#### DATA FOR PROCESSING:
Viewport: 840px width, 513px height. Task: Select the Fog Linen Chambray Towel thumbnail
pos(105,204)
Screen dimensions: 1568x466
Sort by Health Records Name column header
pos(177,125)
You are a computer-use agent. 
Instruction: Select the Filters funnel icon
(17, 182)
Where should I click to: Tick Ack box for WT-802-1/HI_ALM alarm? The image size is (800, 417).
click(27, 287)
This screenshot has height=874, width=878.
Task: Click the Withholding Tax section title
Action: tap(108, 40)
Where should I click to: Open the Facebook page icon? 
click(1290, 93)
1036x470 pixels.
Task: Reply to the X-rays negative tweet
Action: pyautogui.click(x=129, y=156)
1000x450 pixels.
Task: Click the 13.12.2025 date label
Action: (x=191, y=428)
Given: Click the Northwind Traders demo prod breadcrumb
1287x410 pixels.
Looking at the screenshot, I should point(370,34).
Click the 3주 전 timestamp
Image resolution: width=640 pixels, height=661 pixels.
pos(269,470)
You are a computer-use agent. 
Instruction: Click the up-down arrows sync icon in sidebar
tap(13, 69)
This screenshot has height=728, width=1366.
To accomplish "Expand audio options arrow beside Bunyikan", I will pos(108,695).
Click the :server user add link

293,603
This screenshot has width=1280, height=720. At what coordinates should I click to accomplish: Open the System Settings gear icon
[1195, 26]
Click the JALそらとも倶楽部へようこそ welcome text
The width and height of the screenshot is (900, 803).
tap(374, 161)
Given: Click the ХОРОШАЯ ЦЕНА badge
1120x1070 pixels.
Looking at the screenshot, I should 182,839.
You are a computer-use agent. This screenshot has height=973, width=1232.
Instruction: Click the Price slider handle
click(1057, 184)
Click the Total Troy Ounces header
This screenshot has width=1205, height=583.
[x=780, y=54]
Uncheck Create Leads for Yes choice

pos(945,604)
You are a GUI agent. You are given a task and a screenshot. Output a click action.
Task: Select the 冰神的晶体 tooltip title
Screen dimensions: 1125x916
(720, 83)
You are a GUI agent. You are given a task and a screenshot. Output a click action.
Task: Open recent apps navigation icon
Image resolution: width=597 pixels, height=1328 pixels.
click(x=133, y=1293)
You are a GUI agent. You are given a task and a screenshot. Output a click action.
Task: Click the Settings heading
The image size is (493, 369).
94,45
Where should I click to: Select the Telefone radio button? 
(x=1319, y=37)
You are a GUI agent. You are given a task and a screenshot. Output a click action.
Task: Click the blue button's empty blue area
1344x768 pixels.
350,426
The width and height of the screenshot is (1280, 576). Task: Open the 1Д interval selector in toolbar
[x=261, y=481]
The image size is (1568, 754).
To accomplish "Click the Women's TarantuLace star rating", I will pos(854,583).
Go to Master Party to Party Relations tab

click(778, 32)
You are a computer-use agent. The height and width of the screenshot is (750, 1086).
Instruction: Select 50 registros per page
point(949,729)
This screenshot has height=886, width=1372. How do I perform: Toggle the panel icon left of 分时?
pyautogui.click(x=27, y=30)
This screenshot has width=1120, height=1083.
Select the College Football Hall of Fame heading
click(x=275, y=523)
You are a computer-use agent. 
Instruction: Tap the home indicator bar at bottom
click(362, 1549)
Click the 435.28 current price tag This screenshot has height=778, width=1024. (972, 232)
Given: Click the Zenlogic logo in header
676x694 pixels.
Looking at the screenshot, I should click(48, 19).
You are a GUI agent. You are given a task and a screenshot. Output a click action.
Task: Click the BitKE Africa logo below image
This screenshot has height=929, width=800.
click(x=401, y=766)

#### TASK DETAILS:
Rewrite the listing from the line with "Where should I click to: Tick" up to and including the line with "Action: tap(108, 40)", replacing "alarm" with "alert" and keeping everything else the same.

#### COMPLETE RESPONSE:
Where should I click to: Tick Ack box for WT-802-1/HI_ALM alert? The image size is (800, 417).
click(27, 287)
This screenshot has height=874, width=878.
Task: Click the Withholding Tax section title
Action: tap(108, 40)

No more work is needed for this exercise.